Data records

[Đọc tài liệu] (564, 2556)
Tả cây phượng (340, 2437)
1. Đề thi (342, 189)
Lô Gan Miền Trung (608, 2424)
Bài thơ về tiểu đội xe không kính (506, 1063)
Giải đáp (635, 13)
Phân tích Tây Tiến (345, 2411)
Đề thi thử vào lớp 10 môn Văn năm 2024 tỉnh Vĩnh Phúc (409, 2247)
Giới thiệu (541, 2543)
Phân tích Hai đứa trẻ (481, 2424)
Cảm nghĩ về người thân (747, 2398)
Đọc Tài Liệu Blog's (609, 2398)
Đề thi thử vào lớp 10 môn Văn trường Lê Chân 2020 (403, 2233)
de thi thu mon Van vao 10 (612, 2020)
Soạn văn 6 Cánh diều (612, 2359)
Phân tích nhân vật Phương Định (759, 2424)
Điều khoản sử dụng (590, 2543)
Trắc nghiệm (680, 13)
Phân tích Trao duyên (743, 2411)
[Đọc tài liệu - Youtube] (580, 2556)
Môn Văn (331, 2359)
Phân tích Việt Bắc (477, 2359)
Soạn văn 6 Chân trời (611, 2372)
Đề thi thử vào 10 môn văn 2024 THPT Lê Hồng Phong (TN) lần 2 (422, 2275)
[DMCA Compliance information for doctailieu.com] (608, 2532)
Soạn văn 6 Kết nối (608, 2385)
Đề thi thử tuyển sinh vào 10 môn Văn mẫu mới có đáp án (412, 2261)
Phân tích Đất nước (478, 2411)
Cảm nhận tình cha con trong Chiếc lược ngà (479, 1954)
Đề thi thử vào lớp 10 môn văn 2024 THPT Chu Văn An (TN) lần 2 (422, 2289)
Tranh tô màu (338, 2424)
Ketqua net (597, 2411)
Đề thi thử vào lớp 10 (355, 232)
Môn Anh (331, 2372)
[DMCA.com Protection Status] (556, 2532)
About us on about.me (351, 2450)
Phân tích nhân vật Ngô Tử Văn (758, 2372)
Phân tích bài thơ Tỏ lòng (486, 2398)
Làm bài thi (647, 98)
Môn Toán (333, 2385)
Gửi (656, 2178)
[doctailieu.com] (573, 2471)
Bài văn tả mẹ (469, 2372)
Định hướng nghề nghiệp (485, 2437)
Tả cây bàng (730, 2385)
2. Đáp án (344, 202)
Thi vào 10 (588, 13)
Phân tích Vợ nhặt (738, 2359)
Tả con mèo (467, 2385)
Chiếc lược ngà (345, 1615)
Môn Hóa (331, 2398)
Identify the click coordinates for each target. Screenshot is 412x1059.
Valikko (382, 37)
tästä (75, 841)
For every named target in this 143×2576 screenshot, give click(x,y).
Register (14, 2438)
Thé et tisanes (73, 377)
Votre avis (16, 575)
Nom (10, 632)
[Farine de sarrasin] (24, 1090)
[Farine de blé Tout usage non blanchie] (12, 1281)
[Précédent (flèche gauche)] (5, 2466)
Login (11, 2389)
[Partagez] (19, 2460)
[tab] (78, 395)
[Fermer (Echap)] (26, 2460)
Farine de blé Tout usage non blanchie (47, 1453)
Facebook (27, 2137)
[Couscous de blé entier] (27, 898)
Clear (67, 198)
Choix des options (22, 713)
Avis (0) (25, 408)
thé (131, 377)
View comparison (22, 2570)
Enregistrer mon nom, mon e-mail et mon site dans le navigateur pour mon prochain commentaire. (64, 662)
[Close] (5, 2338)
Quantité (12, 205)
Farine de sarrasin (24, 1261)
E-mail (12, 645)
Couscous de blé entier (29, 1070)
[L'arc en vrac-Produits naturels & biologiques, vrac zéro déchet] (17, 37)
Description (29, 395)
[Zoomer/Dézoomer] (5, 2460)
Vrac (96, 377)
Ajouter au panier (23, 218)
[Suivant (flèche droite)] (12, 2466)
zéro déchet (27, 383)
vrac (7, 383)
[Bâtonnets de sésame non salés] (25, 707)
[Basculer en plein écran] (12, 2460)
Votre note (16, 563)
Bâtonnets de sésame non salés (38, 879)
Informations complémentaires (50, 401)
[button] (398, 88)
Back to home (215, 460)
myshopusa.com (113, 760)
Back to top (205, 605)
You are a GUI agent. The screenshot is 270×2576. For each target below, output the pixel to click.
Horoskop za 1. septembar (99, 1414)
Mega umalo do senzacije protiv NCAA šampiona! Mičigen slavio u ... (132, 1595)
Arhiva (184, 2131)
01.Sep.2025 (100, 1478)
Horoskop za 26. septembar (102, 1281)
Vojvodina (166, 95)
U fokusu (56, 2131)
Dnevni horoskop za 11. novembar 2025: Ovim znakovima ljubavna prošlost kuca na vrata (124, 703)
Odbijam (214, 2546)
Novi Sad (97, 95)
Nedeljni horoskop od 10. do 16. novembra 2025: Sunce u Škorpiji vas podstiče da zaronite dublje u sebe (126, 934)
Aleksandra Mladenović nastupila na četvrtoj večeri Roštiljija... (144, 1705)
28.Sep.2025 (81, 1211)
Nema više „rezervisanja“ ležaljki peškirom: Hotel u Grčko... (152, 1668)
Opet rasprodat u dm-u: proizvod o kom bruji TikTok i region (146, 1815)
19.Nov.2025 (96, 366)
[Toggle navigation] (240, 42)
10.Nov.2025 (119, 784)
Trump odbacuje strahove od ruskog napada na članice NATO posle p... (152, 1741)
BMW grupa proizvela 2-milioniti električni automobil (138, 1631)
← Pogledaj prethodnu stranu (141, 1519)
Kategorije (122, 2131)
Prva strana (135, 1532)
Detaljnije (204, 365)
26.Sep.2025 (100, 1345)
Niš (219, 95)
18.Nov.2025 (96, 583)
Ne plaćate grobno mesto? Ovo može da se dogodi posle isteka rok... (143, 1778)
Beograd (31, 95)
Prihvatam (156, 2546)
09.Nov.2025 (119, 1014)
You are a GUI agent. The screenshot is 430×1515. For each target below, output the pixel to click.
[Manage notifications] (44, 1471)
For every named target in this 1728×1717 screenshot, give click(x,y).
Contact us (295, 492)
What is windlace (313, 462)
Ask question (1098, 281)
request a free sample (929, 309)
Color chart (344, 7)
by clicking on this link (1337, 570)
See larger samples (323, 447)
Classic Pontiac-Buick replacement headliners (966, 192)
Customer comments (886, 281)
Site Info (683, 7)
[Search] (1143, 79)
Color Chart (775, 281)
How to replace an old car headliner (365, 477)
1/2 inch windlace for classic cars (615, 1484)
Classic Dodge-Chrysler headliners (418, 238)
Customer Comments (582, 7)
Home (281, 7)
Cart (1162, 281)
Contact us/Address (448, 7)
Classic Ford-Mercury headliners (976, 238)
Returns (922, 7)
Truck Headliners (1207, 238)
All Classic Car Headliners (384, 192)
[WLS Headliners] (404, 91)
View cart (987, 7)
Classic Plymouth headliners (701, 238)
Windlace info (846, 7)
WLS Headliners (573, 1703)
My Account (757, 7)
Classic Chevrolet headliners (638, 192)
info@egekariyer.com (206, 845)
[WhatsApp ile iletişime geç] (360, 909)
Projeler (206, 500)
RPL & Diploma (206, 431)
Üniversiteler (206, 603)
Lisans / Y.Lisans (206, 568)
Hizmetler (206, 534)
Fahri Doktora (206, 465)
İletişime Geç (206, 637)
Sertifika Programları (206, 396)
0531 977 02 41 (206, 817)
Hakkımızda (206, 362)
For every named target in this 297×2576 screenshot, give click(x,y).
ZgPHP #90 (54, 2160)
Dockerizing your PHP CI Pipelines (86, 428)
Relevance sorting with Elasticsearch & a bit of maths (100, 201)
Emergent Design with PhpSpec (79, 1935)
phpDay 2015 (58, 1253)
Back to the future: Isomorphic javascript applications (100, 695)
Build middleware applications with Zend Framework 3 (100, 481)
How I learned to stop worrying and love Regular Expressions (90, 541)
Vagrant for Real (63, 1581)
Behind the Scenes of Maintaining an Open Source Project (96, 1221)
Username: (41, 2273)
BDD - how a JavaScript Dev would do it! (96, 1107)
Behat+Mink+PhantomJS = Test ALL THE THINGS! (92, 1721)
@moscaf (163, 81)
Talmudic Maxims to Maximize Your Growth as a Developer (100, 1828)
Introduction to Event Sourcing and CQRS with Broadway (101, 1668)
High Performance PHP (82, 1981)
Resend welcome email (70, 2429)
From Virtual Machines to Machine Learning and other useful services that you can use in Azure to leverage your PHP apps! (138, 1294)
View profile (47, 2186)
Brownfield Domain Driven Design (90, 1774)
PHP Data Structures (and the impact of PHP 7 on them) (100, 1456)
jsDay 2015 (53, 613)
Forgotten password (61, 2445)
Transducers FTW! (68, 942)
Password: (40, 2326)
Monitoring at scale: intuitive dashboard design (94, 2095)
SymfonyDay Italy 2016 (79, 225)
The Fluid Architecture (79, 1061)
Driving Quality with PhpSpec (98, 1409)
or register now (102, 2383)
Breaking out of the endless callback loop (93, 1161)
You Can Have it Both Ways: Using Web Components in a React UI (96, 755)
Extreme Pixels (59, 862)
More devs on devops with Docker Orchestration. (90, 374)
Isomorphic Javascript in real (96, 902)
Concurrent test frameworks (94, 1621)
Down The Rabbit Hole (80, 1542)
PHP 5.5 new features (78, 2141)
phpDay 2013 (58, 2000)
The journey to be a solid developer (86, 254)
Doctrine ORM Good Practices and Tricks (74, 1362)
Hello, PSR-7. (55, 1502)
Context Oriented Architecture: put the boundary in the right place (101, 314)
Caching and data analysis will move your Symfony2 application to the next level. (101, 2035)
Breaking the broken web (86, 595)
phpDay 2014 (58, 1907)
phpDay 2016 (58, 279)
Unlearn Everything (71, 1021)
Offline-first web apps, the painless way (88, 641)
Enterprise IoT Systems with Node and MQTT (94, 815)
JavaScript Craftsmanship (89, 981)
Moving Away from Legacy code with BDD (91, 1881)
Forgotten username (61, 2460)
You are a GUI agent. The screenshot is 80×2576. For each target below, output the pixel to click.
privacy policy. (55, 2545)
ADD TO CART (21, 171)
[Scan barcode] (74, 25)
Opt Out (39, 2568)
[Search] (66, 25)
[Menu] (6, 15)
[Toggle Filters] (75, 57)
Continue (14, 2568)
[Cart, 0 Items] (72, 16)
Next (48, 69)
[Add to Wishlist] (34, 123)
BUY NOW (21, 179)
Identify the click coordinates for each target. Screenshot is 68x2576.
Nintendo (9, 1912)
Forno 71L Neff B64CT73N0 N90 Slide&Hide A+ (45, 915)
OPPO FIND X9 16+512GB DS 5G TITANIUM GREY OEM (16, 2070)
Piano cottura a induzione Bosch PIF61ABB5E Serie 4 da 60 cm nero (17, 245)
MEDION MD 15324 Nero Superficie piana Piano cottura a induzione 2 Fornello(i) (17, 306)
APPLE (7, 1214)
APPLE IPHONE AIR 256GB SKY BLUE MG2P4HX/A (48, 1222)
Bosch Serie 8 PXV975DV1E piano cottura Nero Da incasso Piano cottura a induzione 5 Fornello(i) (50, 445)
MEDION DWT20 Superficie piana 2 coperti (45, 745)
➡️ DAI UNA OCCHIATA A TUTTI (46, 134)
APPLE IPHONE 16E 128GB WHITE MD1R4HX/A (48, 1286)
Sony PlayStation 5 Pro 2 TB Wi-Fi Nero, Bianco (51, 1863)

== About this exercise ==
Within the records, filter for lines that contain the word "Serie" and show each one.

== Task answer ==
Piano cottura a induzione Bosch PIF61ABB5E Serie 4 da 60 cm nero (17, 245)
Bosch Serie 8 PXV975DV1E piano cottura Nero Da incasso Piano cottura a induzione 5 Fornello(i) (50, 445)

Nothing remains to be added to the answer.